January 2, 2012 by Tess Riley
Well, Happy New Year to all and welcome to 2012.
I spent part of the last day of 2011 clearing out my house, packing up bric-a-brac for the charity shop and generally getting everything in order for the start of a new year.
‘Out with the old and in with the new’, my grandma has often said to me, and while she’s usually referring to the changes of the seasons (or the arrival of a new character on Coronation Street… yes, don’t go there), it’s worrying to think how relevant that old adage is to today’s Western lifestyle as hoards of shoppers trudge off to the likes of Primark and Lidl to buy cheap, non-durable goods that soon need replacing.
Or take electrical waste. Consumer-high-tech industries have made it socially unacceptable not to have the latest, shiniest, smallest, largest, sleekest gadget. According to recycle-more, electrical goods are the fastest growing waste stream in the UK, with over six million electrical items thrown away every year.

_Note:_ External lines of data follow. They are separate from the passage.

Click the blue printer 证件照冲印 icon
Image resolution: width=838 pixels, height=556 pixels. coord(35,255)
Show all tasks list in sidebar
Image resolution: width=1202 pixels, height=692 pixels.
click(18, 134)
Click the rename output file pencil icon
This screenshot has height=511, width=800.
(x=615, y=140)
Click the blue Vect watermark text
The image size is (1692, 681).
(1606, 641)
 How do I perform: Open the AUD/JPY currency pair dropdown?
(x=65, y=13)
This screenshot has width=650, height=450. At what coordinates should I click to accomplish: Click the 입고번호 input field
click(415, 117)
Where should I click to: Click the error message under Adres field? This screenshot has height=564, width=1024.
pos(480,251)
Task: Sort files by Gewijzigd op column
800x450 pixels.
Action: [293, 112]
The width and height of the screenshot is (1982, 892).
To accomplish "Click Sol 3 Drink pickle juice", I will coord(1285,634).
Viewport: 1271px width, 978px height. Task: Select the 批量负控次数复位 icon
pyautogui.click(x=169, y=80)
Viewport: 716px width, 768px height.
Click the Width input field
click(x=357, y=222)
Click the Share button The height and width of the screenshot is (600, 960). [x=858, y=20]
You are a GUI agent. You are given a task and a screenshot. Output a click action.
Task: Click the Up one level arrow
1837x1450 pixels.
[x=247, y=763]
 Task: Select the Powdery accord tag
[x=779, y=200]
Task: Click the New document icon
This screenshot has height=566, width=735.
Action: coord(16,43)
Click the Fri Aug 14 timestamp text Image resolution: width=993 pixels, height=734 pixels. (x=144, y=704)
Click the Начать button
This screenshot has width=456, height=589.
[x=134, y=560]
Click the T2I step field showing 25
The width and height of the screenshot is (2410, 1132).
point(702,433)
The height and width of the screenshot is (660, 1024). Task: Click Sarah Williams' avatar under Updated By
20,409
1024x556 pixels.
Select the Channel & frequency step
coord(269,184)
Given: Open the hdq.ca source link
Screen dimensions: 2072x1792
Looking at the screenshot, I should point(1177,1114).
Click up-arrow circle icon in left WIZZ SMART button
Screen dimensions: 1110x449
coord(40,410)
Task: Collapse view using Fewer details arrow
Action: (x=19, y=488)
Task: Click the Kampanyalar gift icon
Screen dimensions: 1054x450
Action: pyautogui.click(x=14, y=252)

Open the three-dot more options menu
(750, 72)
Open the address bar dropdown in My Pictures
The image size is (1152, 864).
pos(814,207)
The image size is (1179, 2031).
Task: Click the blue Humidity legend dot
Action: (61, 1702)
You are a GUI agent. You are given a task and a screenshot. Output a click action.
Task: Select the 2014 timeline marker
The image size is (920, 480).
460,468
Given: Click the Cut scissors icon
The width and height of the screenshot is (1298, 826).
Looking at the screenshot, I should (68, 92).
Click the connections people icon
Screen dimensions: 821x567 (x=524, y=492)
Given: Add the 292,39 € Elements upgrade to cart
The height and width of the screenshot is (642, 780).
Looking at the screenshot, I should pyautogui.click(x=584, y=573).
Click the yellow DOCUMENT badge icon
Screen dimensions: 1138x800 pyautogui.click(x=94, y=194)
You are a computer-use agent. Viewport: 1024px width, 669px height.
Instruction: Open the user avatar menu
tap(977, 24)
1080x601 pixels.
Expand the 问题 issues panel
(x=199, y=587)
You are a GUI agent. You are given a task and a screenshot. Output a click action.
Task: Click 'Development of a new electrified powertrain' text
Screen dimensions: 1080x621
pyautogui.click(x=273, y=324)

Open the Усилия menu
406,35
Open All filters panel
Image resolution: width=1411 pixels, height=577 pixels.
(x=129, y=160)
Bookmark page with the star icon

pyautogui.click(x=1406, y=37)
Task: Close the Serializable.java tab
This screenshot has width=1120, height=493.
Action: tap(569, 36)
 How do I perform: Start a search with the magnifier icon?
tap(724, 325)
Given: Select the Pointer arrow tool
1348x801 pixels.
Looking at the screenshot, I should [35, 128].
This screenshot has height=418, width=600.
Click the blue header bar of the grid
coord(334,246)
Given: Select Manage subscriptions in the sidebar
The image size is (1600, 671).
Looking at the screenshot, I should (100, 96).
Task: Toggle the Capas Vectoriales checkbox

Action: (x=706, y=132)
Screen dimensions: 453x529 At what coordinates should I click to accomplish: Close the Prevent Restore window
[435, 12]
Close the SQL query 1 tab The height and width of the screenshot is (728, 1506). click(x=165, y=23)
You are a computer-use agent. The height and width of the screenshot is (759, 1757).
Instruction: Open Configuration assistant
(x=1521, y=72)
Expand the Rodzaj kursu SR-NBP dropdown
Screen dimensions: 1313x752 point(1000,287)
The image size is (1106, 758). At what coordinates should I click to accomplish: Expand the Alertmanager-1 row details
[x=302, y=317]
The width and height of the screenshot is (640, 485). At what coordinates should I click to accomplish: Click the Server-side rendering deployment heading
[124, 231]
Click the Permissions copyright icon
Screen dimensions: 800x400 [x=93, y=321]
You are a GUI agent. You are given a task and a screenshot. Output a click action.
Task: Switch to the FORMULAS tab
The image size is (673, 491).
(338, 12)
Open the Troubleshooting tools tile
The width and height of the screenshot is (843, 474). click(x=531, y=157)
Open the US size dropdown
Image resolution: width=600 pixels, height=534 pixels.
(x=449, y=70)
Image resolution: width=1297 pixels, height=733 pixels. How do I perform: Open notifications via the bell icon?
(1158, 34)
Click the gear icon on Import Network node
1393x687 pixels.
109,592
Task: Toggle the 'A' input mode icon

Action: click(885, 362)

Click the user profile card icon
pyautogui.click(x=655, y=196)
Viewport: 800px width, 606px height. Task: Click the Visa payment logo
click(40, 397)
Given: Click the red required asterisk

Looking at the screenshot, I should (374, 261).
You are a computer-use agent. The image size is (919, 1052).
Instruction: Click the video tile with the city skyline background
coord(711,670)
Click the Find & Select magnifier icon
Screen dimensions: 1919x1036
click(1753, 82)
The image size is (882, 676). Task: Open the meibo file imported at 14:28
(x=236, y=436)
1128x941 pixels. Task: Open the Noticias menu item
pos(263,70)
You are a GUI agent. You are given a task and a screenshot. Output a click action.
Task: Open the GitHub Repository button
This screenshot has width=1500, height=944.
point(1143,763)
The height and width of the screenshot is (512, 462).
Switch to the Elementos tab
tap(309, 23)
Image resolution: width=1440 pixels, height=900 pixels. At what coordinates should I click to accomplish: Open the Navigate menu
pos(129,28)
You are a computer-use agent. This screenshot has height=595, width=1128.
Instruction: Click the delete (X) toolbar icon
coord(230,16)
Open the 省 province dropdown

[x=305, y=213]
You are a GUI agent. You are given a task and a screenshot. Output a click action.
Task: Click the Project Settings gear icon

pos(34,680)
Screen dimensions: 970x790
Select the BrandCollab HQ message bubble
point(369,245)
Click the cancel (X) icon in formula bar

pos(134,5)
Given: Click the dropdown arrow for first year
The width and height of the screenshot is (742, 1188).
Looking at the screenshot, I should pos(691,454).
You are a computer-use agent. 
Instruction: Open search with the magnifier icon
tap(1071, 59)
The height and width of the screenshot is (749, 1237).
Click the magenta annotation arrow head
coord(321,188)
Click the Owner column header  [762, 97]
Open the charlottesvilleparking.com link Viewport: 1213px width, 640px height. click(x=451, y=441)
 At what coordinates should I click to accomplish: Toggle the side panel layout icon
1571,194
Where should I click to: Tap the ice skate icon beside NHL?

It is estimated that over half of these are still working or could easily be repaired.
As with every culture, thankfully a counter-culture exists, one that sees my inventive teen cousin sellotaping his not-so-new mobile handset together, that sees charity-shop shopping become an art form in itself or, heaven forbid, that sees people learning to fix their clothes and other well-loved belongings before abandoning them to the scrap heap. There is nothing, I repeat nothing, more exciting than sewing a button or two onto your old shirt (welcome to the exhilarating world of me), giving it a bit of a nip and a tuck here and there, and turning it, as if by magic, into a dress/man-bag/kitchen cloth… and so on, you get the idea.
Despite such craft-based joy, the fact of the matter is that many of us just have too much stuff. And even if you’re not bothered about that, you might well be a tad bothered at the lack of storage space in your home; the ladder leaning dangerously out of the garage also crammed with bikes, furniture and old toys; the shoes that pile up in the hallway until you’ve forgotten you owned whatever finds itself at the bottom of the heap; the jackets that vye for space on the coathooks, defying you to make them all hang up simultaneously.
Likewise, it is a bit ridiculous to think that you, the Joneses down the street, Mrs Barlby next door and the Scotts over the way all own a lawnmower, a ladder and a floor polisher when you probably only use these items on a monthly – or even annual – basis.
And this is where Streetbank and projects like it (such as Read It Swap It and Freecycle) come in. Such online forums make it possible for you to lend, swap or give away your items with ease. Here’s an example: two years ago I moved into a flat with a friend. We hired a van to take our clothes and books to our new flat but also used said van to go to several houses where we had arranged to collect unwanted Freecycle goods. We got: a double bed, two wardrobes, two seriously comfy armchairs, two desks, a clothes rail, a Christmas tree, a full set of crockery and cutlery, multiple pots, pans and cooking trays, glasses, mugs, napkins… the list goes on. The result? The donors cleared out their clutter, the items didn’t end up in landfill and we had fully furnished our flat for free. When we moved out, we gave the whole lot to another Freecycler who had just moved into an unfurnished flat.
Streetbank is my favourite of the various swapping and sharing projects as it has the added aspect that it is also trying to build closer community ties, providing a space for people to offer their services, whether it’s help with dog-walking, swimming technique or French GCSE homework. I like the Streetbank model as it goes beyond just providing a forum for exchanging stuff. I’m a firm believer in the fundamental role of community in making a positive social and ecological difference and I disagree with those who think you cannot have ‘community’ if you live in a big urban area. Whether it’s shopping locally, supporting independent cafes and pubs, taking part in local pub quiz nights or just saying hi to your neighbours, you can engage at multiple levels in your locality, wherever you live.
(On a related note, my favourite podcast of 2011 was about a Hackney newsagent whose shop was gutted during last summer’s riots. Left with nothing except the debris of a shop he had painstakingly built from scratch, he almost gave up hope of being able to continue as he had done and was set to leave Hackney until his customers, friends and neighbours rallied together, raised tens of thousands of pounds within days and helped him put his shop – and life – back together piece by piece.)
So whether you’re looking for a DVD to borrow, want to offer your cookery skills to your neighbours or would like a free TV/oven/trampoline, it is definitely worth having a look on Streetbank. While granny’s ‘out with the old and in with the new’ is still relevant, I reckon 2012’s motto should be brought a little up to date: ‘keep hold of the old, fix it up, share it about, enjoy and value the new without being complacent about it and remember that at the heart of all this stuff we surround ourselves with is a thronging community that will be there long after all that stuff has gone.’